▶ _TASK OBJECTIVE_
Go through the listing below and gather every line with the word "height".

▶ _INPUT_
--- START ---
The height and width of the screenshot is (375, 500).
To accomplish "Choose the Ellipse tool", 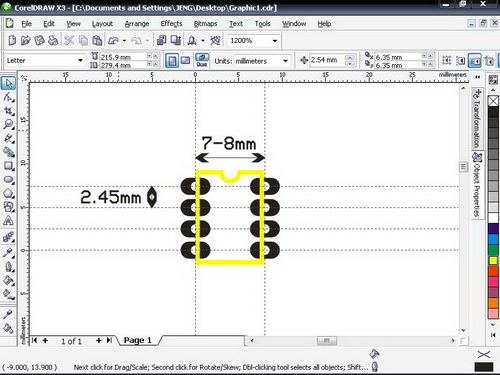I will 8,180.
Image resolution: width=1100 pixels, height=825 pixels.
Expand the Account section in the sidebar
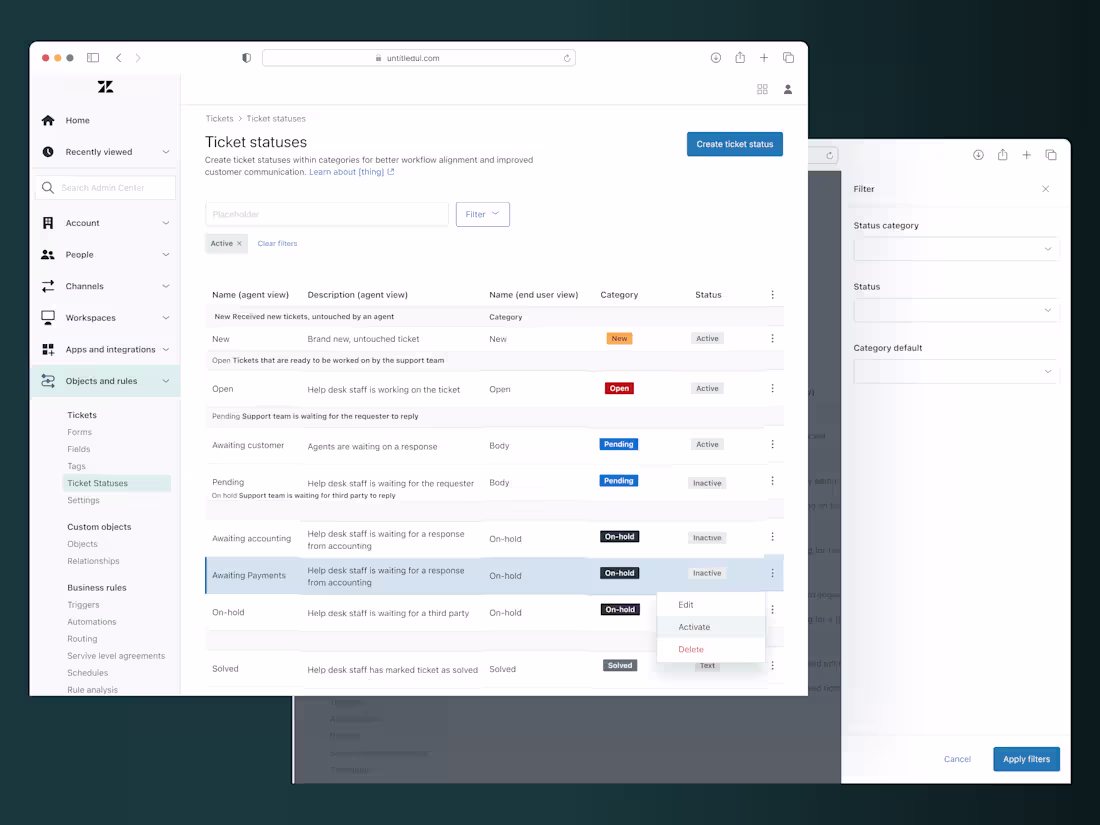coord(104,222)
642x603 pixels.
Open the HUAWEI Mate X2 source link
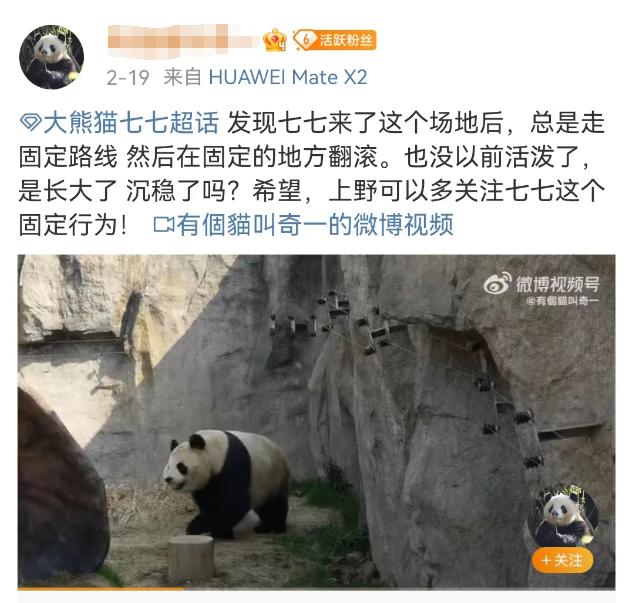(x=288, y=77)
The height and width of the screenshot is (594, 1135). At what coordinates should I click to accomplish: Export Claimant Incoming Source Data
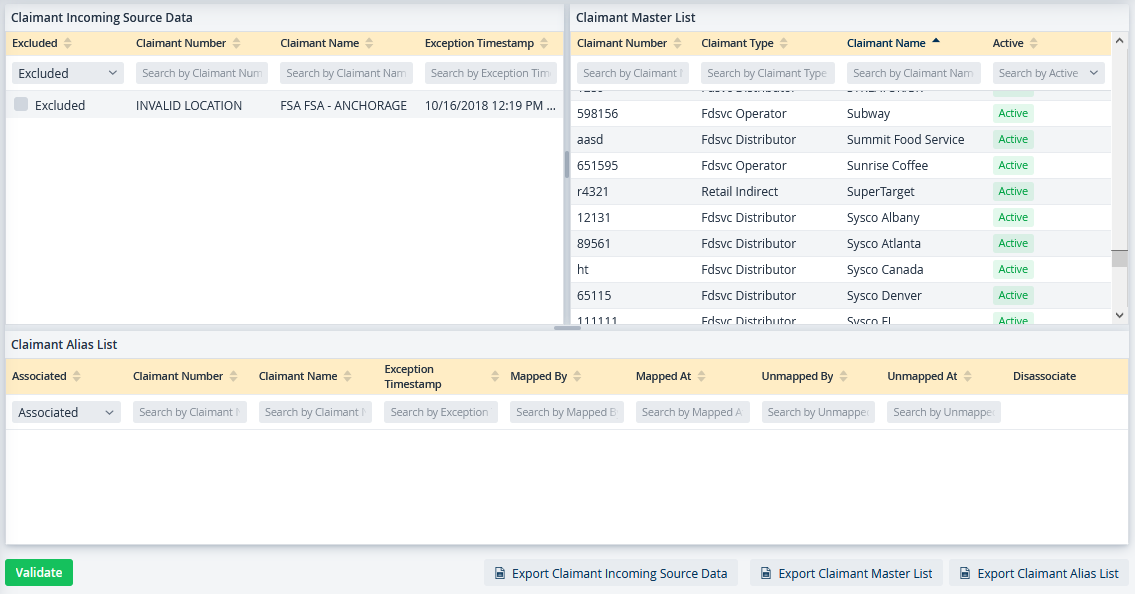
--- END ---
--- START ---
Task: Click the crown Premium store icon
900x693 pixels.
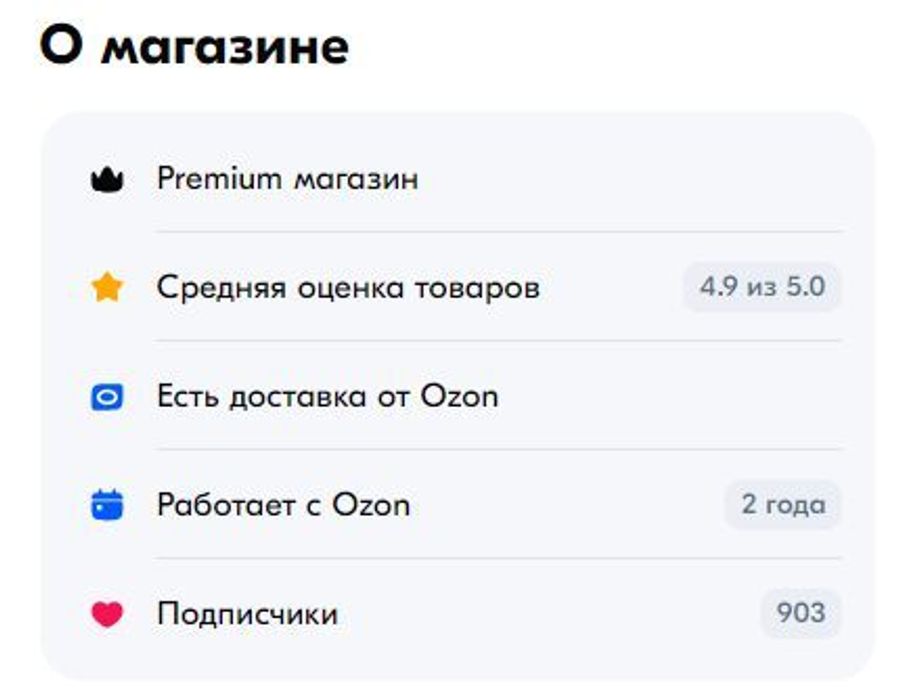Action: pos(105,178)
--- END ---
▶ _EXERCISE RESPONSE_
The height and width of the screenshot is (375, 500).
Image resolution: width=1100 pixels, height=825 pixels.
The height and width of the screenshot is (594, 1135). At what coordinates should I click to accomplish: Export Claimant Incoming Source Data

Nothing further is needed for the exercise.